Manitoba Liberal Leader Rana Bokhari is promising to offer non-repayable grants instead of provincial student loans if her party is elected next spring.
Bokhari says the party wants to make post-secondary education more affordable and help graduates launch their careers without having to deal with mountains of debt.
"Manitoba students are paying too much for debt when they graduate from school," Bokhari told reporters on Thursday.
"That is why the Manitoba Liberal Party, if elected in 2016, will convert and change all provincial student loans into non-repayable student grants."
According to the Liberals, Manitoba students graduate with an average total debt of $9,865.

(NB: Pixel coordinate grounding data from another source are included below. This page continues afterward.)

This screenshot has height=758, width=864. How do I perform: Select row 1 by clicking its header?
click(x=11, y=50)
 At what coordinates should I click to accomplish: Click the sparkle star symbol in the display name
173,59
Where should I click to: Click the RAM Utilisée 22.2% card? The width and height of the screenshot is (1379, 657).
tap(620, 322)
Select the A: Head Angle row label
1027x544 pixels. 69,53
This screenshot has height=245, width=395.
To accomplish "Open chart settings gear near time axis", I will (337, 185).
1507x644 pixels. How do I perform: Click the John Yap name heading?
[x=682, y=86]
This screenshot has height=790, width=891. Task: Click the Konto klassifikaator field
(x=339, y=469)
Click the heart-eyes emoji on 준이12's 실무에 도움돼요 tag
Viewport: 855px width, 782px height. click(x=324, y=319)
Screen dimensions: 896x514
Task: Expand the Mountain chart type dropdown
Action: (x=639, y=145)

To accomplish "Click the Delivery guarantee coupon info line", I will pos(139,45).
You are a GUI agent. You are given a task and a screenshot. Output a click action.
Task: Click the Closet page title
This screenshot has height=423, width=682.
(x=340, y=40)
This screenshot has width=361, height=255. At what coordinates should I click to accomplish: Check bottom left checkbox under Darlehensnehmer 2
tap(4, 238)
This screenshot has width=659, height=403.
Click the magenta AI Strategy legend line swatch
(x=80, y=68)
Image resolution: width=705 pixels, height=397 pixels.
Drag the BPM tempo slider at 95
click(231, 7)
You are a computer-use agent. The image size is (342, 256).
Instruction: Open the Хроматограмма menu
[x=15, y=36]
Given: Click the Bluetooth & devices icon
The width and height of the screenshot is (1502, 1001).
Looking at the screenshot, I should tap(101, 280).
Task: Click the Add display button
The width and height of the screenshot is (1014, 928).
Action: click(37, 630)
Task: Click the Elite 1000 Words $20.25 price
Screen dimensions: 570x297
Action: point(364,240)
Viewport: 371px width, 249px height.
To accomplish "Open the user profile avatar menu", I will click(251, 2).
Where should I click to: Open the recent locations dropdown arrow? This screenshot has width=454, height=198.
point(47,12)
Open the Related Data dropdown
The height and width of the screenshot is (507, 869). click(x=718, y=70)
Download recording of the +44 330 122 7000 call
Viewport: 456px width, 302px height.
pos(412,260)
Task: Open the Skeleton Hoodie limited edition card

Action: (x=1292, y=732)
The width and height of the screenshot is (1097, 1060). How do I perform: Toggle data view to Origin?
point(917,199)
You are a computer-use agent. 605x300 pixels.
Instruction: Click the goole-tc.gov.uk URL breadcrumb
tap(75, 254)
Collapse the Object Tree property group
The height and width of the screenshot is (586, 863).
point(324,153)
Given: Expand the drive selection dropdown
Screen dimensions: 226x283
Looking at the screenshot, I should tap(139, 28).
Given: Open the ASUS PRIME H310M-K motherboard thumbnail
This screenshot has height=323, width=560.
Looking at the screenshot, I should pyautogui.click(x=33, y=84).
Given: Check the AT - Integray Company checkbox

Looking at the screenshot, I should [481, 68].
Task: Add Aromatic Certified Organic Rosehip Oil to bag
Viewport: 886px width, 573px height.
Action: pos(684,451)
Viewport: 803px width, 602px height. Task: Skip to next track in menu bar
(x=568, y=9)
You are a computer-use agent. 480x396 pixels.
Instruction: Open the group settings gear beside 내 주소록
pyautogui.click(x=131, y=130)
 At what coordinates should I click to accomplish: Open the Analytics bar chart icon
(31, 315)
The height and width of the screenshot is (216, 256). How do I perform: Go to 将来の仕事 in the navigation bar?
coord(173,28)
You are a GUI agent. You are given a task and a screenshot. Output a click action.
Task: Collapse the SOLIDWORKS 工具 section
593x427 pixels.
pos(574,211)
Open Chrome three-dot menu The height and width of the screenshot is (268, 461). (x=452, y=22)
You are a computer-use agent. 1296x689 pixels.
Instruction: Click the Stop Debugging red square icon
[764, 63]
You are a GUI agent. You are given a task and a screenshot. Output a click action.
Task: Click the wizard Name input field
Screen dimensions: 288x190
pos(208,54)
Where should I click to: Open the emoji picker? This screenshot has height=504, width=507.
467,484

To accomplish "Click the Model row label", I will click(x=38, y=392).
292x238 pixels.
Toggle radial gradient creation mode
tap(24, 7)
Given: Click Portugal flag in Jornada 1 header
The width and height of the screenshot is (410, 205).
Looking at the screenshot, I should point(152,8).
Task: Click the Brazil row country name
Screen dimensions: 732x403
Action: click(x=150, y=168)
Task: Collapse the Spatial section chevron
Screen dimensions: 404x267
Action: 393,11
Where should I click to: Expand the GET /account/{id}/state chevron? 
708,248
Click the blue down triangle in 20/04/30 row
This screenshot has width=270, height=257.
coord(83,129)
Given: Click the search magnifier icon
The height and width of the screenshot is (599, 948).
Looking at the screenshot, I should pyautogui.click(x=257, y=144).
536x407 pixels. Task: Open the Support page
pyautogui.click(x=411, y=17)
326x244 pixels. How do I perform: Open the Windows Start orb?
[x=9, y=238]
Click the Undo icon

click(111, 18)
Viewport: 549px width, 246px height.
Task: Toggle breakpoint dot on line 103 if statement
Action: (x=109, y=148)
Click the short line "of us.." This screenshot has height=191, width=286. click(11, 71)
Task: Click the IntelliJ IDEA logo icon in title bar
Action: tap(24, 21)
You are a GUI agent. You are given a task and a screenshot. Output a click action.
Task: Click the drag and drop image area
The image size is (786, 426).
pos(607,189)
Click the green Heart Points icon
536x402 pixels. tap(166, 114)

If the party is elected, proposal would take effect starting in the 2016-17 school year. Bokhari said the Liberals would invest an additional $10 million a year than what the province is already setting aside for students.
"I'm a strong believer that education is one of the greatest economic drivers. And if we want Manitoba students to stay in Manitoba, we need to work toward reducing that debt," she said.
Must maintain passing grades
Under the proposed plan, in order for a loan to be converted to a grant, students would have to maintain passing grades and stay in school until they graduate.
Students who drop out or don't maintain passing grades would have to repay their loans, according to the party.
Students who don't qualify or don't choose to apply for the non-repayable grants can still take advantage of the 60 per cent tuition rebate that currently exists for students who remain in Manitoba.
Bokhari also said the Liberals would not limit students' ability to work while they're at school. Currently, students with jobs that pay more than $100 a week have their loans scaled back.
Bokhari said the Liberals will lobby the federal government to convert the federal portion of student loans into grants as well.
Converting loans into grants would remove $389,000 from the provincial budget that is spent on repayment assistance for students struggling to repay their loans, according to the party.